4 Possible disturbances with magnetic ballasts

As mentioned before, magnetic ballasts provide a mature and long-proven technique unlikely to cause any trouble or damages to other power consumers or the supplying voltage. One possible source of disturbance, which is more likely today to cause damage or malfunction to modern sensitive equipment than was the case in the past, is the voltage peak generated by self-induction in its high inductance at the instance of turn-off. Normally this will not be a problem, since lamps are hardly ever operated in parallel with such equipment on the same circuit with a common switch, but in one case it did happen. This rather uncommon damage could only occur on account of this exotic constellation (Fig. 4.1) but it should be mentioned that it may be a bit less exotic to parallel magnetic ballast fluorescent lamps with electronic halogen lamp transformers. Cases have been reported where the latter have repeatedly been destroyed by the turn-off self-induction surges of the former, and a special surge protector has been developed. Yet the problem could as well have been avoided by paralleling the two lamp-ballast-units with a capacitor. An appropriately dimensioned compensation capacitor will form a resonance frequency equal to the mains frequency, and the AC will therefore softly sway out after the supply voltage is turned off. With a smaller capacitor the resonance frequency is higher, and the turn-off voltage peak is »only« substantially attenuated, not entirely avoided, but the height of peak is not as crucial for the likelihood of disturbances as the rise time edge, which is attenuated very much through even a small capacitance.

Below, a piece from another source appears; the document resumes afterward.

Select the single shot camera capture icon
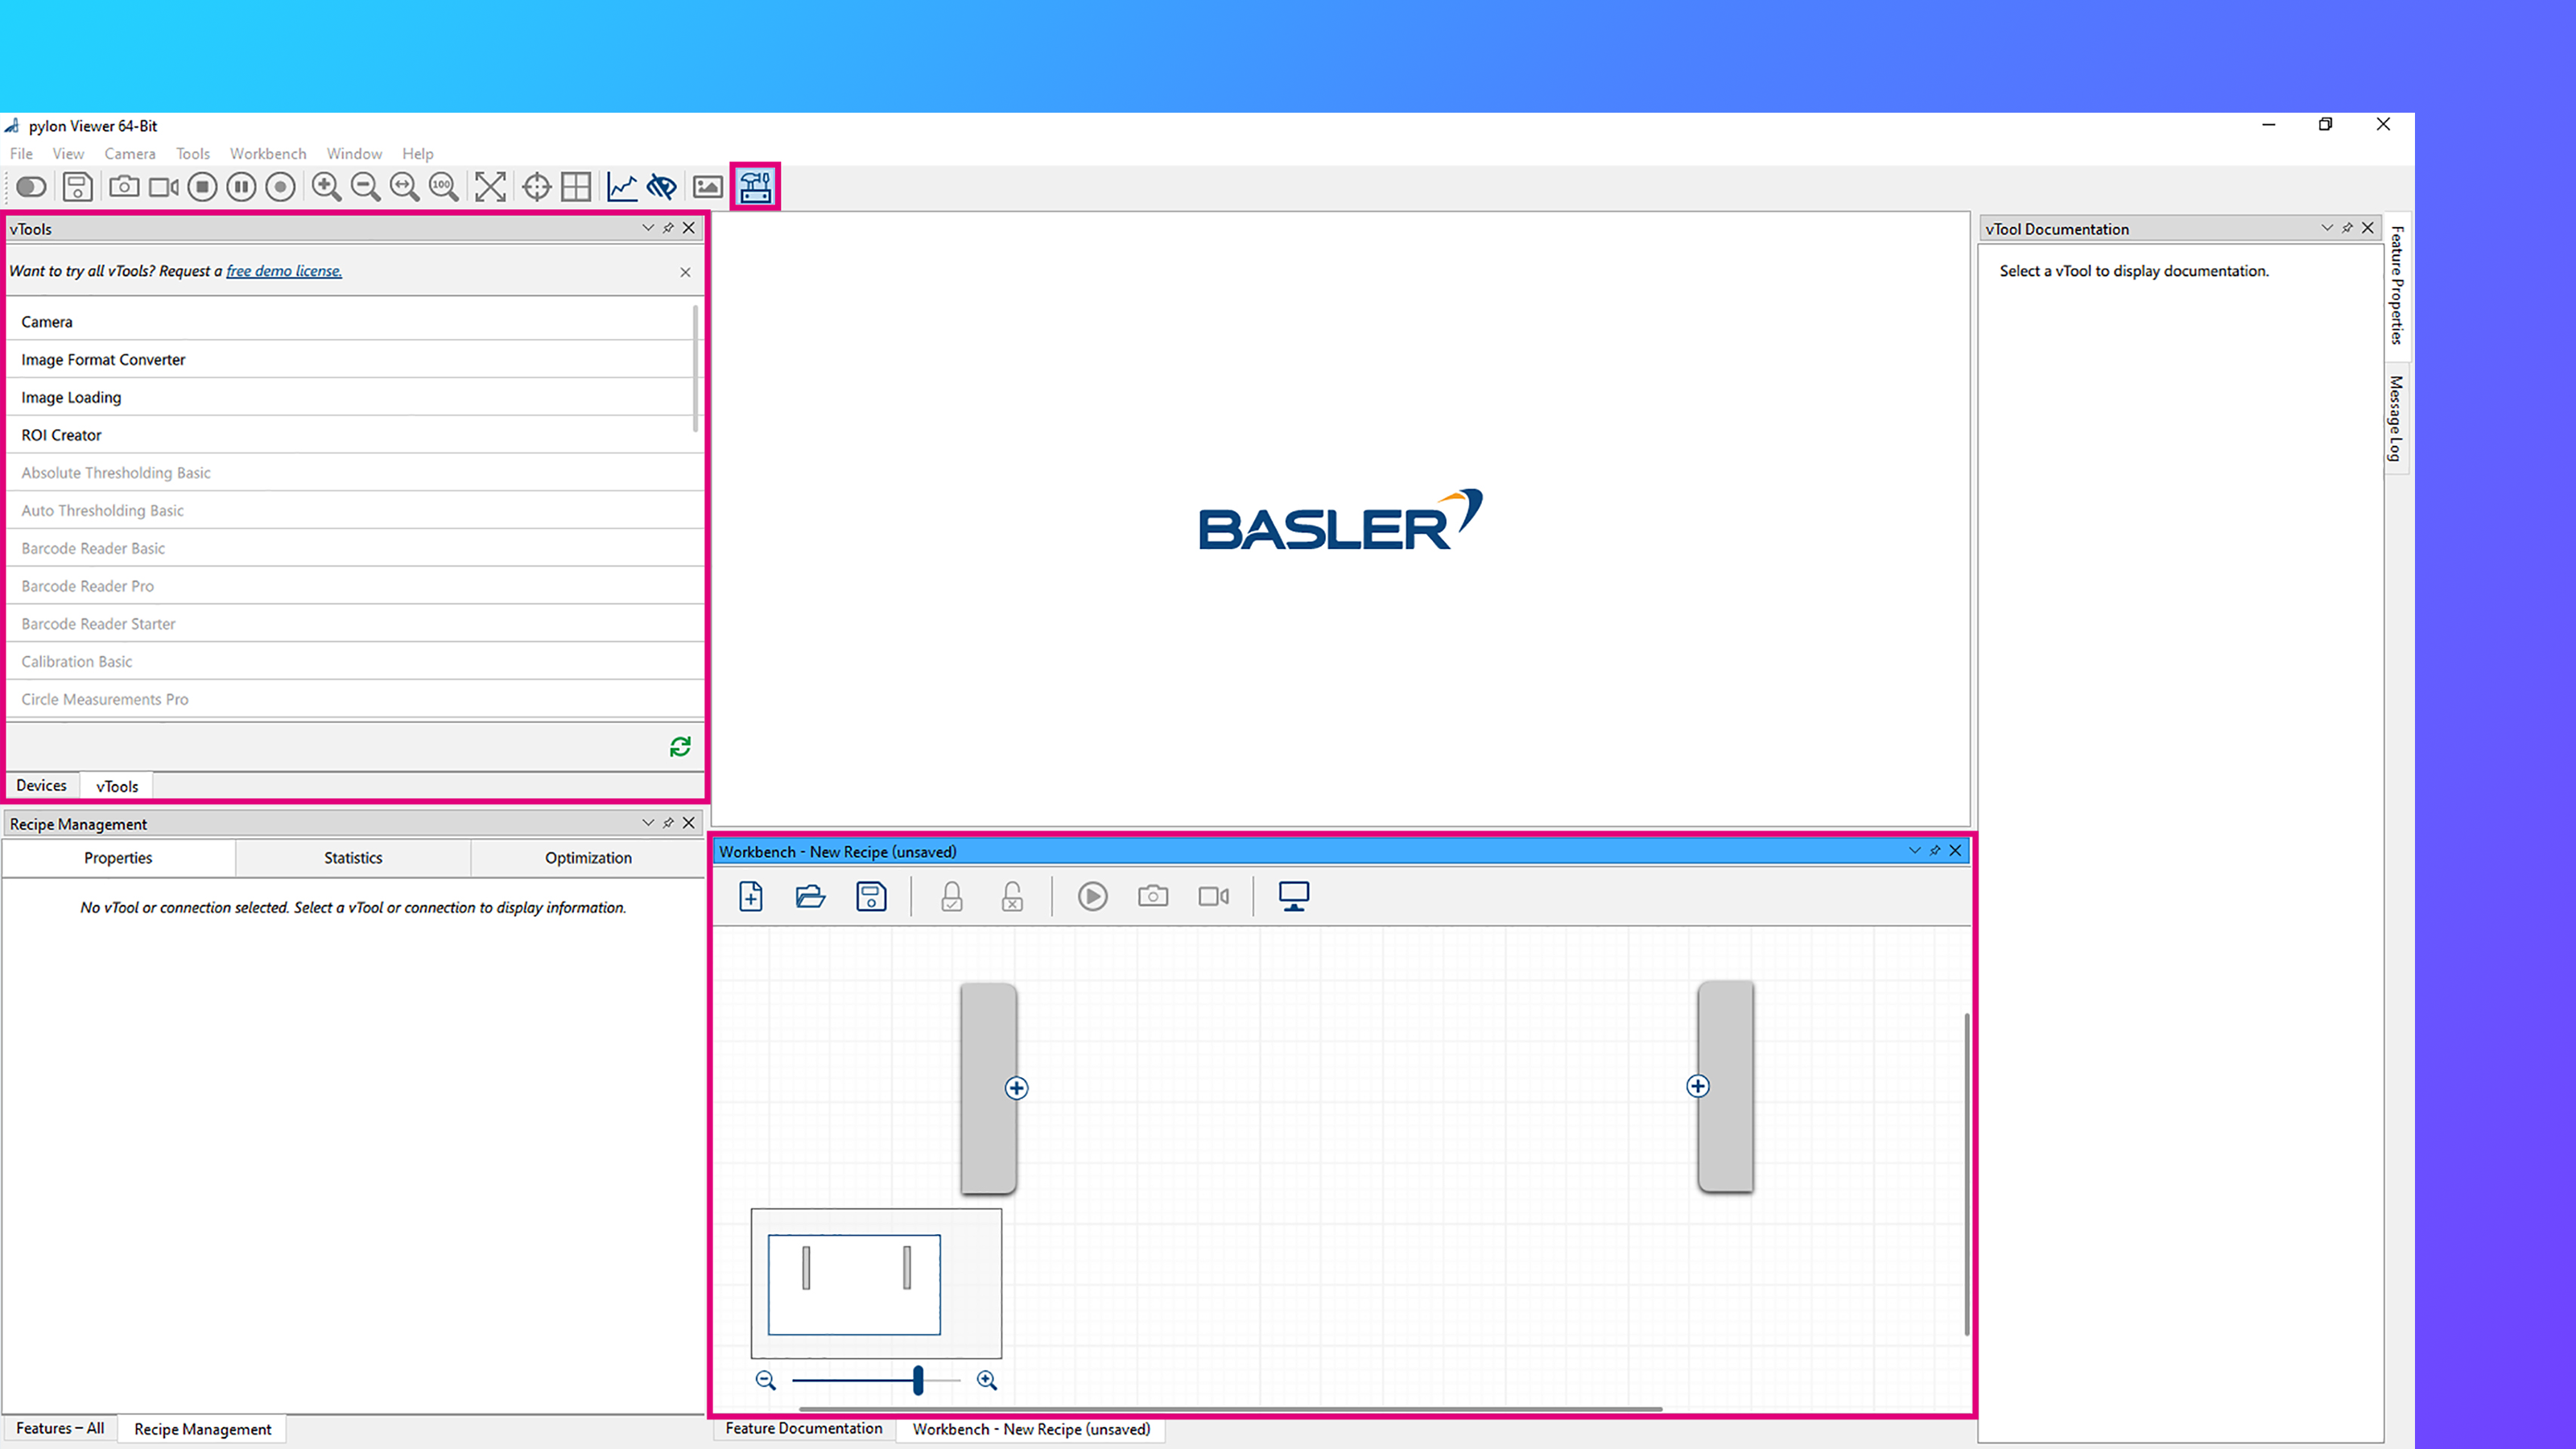 pos(123,186)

Fig. 4.1: Unhealthy parallel connection of an electronic load and a highly inductive load on one common power switch

In another case an old Commodore computer locked up every second time the 18 W fluorescent lamp in the bathroom of an old residential building was turned on. The home was TN-C wired, without a dedicated earth / protective conductor but only two cores in all single-phase supply lines and an interconnection between the neutral and protective earth connectors inside each single socket. This alone may have been the cause for the trouble or at least may have contributed to it [2], but anyway a capacitor connected in parallel with the ballast and lamp solved the problem.